As our planet Earth rotates around its axis every 24 hours, the star field that we see in our night sky rotates around the polar axis in a complete circle. Of course, in reality the star field is relatively stationary with respect to the Earth (over ages it is not, but in the context of our lifetime it is); it is the Earth that rotates about its own axis. Photographing the night sky can be a surreal experience, and star trail photography is highly rewarding if you have a bit of patience.

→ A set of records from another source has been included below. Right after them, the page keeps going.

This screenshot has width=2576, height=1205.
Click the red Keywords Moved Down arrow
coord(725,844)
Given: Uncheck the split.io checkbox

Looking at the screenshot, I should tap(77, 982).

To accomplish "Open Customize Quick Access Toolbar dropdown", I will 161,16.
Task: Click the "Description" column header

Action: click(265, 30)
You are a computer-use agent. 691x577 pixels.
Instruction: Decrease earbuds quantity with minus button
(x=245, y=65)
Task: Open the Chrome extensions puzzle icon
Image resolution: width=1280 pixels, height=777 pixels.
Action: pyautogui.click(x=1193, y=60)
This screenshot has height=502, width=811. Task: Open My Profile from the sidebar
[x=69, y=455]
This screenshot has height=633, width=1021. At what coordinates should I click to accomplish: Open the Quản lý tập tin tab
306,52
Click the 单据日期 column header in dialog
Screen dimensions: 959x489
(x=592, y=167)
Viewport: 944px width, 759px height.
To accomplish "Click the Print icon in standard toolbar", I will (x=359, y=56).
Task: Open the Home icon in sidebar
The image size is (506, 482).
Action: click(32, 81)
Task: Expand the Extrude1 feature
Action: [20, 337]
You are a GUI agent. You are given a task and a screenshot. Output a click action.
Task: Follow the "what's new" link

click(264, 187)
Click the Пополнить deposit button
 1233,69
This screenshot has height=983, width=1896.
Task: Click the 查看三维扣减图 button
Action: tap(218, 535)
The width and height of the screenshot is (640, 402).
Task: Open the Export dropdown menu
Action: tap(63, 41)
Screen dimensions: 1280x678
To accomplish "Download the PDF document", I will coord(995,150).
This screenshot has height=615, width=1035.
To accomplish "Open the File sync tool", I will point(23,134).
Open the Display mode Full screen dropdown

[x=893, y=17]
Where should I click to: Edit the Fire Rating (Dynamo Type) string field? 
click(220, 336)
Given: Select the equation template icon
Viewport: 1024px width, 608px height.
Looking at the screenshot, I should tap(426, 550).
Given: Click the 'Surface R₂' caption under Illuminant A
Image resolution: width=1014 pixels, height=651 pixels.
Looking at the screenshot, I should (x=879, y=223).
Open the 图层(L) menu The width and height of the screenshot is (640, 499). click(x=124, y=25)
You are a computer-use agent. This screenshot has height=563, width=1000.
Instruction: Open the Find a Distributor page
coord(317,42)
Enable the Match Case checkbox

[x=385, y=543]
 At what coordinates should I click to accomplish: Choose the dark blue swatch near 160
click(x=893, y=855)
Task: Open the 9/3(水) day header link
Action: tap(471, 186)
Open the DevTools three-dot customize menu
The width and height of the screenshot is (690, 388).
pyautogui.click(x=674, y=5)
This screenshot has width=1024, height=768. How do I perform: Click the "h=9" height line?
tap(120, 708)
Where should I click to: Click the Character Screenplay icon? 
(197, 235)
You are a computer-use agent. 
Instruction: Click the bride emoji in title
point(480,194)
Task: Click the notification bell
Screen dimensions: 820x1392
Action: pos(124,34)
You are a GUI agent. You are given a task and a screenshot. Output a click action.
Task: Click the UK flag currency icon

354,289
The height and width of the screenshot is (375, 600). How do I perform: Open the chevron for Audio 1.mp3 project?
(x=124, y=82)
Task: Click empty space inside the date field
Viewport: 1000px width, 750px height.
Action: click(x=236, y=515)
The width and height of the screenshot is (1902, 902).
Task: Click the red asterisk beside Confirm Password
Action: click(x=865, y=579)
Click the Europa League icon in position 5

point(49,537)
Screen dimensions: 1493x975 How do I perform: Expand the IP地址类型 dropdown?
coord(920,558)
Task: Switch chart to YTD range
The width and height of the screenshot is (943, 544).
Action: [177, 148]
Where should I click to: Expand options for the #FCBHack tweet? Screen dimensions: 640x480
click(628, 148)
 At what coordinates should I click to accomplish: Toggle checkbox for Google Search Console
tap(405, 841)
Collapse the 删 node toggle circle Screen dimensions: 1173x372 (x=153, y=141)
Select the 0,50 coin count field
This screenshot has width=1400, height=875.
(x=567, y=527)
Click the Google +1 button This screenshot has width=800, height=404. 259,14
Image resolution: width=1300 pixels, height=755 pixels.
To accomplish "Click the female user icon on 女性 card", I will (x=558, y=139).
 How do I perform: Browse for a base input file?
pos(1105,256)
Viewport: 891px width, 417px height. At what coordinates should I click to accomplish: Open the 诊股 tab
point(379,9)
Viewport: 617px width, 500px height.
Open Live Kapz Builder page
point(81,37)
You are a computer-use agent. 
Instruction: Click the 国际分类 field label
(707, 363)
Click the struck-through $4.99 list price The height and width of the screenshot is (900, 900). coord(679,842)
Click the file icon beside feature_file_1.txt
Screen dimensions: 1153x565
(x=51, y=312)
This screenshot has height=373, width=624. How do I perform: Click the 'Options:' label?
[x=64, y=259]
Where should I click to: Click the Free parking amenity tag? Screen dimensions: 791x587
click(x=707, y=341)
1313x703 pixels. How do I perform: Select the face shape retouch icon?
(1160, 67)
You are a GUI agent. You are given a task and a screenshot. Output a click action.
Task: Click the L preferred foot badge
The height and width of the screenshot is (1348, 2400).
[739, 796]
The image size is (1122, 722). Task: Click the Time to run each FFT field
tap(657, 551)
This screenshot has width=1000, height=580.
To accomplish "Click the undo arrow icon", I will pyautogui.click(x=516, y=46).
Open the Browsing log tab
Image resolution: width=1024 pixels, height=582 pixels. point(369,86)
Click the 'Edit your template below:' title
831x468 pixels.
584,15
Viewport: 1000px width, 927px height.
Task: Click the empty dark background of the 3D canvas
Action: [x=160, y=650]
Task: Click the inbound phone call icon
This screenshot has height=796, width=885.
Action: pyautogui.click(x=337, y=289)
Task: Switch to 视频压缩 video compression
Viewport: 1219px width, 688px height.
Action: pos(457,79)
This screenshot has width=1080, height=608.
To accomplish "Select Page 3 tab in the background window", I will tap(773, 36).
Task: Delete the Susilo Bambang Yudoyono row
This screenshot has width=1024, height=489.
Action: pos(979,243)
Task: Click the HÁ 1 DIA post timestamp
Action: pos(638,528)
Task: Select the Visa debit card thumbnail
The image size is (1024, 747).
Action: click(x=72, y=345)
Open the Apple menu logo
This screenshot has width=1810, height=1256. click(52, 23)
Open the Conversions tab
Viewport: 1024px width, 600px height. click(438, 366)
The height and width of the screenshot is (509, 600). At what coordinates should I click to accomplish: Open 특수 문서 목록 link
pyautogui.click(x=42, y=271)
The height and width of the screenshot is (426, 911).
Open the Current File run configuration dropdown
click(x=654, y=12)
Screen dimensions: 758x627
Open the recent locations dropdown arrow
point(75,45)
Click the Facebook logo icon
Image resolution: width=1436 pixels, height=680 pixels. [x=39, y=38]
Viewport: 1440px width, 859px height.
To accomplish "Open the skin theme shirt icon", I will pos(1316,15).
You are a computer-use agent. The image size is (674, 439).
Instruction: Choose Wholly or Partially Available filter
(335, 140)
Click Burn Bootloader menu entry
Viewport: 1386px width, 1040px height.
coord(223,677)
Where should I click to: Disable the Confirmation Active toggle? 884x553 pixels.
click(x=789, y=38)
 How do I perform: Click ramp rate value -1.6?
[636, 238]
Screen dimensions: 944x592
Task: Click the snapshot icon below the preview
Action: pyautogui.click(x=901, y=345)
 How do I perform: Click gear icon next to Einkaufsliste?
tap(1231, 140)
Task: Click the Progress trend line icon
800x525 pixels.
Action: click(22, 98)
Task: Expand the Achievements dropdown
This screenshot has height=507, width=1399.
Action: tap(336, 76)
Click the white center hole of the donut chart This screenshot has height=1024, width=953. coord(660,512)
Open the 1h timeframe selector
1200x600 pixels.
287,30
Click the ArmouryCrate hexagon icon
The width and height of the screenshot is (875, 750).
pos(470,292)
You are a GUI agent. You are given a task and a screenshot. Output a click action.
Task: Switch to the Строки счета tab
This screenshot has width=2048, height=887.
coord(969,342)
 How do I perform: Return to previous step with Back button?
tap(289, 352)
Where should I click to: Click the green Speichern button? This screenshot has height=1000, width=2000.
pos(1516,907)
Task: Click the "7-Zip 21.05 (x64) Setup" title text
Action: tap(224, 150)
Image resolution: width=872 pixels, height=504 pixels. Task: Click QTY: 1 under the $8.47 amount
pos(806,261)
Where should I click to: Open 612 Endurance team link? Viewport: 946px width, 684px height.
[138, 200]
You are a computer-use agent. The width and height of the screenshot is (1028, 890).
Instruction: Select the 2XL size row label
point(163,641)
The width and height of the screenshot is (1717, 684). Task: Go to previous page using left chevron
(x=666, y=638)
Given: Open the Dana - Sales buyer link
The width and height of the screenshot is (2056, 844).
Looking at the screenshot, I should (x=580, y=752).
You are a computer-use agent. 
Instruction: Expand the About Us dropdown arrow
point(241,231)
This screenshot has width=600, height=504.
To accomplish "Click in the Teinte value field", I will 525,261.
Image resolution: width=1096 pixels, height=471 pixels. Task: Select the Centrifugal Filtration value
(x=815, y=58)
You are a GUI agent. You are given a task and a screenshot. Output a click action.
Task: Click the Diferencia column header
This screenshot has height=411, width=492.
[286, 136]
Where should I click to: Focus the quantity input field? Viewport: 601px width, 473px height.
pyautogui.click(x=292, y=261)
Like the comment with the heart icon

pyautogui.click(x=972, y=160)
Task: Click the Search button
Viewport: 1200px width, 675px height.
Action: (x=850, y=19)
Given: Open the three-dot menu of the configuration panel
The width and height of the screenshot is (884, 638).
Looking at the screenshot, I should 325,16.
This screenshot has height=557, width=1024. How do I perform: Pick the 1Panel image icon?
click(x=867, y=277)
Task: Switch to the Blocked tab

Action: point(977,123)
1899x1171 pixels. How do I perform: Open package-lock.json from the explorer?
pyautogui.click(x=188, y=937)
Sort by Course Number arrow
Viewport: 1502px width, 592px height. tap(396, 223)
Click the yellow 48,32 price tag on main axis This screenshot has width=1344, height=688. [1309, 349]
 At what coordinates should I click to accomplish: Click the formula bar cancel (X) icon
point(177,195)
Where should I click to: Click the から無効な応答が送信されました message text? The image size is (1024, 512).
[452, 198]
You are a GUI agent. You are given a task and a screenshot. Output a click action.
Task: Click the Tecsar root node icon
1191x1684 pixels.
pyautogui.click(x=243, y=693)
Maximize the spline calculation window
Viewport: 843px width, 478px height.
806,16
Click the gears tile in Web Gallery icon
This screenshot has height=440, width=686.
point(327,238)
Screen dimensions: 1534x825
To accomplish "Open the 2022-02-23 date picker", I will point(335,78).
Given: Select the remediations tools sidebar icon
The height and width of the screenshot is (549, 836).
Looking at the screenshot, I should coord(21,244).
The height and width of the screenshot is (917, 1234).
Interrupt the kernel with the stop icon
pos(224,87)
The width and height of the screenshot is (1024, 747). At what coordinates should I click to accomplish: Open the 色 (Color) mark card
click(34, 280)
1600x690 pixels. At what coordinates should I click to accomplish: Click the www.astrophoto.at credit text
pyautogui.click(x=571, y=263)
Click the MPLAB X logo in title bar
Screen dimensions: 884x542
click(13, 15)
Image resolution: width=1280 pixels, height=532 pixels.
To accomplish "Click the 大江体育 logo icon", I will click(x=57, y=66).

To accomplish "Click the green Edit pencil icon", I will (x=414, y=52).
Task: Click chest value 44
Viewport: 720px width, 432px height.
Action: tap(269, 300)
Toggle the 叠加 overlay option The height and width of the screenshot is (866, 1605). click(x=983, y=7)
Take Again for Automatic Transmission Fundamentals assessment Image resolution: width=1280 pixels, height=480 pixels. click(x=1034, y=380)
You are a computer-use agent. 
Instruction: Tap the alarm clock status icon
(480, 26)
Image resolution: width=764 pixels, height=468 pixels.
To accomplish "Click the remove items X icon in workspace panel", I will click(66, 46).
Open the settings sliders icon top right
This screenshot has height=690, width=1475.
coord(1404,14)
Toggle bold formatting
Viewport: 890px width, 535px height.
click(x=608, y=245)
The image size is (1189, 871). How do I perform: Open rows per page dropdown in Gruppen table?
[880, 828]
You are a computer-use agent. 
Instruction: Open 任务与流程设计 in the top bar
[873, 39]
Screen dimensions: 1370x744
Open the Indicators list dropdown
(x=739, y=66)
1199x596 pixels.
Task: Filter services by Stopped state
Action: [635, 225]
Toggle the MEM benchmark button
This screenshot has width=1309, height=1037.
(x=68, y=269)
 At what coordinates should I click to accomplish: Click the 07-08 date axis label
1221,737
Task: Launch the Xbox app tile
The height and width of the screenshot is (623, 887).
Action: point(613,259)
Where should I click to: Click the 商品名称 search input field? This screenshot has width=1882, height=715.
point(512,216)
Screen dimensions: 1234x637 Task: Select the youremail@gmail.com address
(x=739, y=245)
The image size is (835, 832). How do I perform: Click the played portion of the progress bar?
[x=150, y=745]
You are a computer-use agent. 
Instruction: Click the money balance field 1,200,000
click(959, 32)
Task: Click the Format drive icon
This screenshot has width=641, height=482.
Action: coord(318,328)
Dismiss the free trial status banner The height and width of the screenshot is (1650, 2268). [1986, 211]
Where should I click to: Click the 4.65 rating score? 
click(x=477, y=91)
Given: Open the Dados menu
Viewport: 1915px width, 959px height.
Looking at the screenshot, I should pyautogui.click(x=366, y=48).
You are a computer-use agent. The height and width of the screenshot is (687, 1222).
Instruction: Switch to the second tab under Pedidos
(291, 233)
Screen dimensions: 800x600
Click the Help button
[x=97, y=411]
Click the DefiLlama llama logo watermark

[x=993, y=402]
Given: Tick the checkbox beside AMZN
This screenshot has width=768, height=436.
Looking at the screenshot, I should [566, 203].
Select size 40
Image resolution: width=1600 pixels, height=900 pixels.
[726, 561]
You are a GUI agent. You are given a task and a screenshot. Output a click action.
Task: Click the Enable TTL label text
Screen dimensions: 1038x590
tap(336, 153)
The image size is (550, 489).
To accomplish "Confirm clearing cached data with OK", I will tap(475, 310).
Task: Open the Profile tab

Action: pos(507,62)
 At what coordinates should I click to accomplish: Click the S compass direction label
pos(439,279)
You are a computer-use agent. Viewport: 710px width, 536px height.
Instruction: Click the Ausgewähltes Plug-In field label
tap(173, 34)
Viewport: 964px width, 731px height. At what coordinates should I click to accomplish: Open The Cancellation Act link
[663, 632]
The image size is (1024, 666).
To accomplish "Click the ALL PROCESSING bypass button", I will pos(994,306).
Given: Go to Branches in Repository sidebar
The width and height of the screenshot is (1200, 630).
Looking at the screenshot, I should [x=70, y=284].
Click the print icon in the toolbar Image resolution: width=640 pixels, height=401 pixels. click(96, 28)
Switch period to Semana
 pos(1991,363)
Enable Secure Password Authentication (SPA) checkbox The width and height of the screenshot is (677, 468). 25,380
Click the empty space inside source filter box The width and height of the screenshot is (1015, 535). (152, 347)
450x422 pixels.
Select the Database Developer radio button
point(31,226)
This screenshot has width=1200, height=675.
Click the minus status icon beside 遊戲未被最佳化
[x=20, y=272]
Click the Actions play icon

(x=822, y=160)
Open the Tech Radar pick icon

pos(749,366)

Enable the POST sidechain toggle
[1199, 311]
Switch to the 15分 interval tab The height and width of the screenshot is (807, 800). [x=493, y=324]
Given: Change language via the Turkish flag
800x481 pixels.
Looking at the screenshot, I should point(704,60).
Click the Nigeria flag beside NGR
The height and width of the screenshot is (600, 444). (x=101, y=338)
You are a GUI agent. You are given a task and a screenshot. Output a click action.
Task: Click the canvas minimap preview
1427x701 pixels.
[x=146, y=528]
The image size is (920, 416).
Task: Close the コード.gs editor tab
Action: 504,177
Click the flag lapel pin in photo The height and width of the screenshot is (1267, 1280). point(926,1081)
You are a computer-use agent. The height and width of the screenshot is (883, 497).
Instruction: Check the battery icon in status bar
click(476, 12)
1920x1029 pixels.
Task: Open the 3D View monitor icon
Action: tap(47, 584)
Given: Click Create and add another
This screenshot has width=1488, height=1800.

Image by Weerapong Chaipuck

Gears You Need:

This isn’t a lesson in shooting long-exposure images; this is a lesson in shooting really, really, really long-exposure images (like 1 hour or more). Because you’ll need to keep your camera absolutely still for a minimum of 20 minutes, but probably more like an hour or more (the longer the exposure, the longer the star trails will be), you want to use a really sturdy tripod, and use a ballhead that won’t slip even a tiny bit during that hour (or two or more). You’re also going to need a cable release, so you don’t have to stand there holding your shutter button down for an hour (a cable release can lock your shutter down for as long as you need). Also, depending on the time of year, and your location, it might get quite cold out where you’re shooting, and you could get a frost buildup on your lens. Believe it or not, your exposure is so long that you can wipe your lens with a cloth and it won’t affect the shot, so if frost is a possibility, you’d better bring along a clean cloth. If you do bring a small flashlight (it’s going to be mighty dark out there), make sure you don’t shine it into the lens when you’re wiping away that frost—keep that far away.

Image by Weerapong Chaipuck

Now The Tips:

Start by choosing a clear night sky for shooting, far away from the lights of the city, and try to compose your shot so there is something low in the foreground (like the tops of mountains, or a silhouette of treetops, or even houses), and compose it so the moon isn’t visible in the shot (its reflected light will mess up the rest of the shot). Next, you’ll want to set up your camera (which should be on a tripod, with a cable release attached) facing north (use a compass or a compass app on your smart phone to figure out which way to aim), then find the North Star and put it in the center or on the very edge of your image. Set your lens’s focus to “Infinity” by switching your lens to Manual mode (flip the switch right on the lens), then turning the focus ring on the camera all the way until you see the infinity symbol (which looks like this: ∞) on the top of the lens (that way, your lens doesn’t try to refocus at some point, which would trash the image). Then, set your ISO to 200 (for Nikons) or 100 (for Canons) to get the cleanest image possible. Next, switch your shooting mode to manual, and set your aperture to as low a numbered f-stop as your lens will allow (for example, f/4, f/3.5, or f/2.8) to let as much light in as possible.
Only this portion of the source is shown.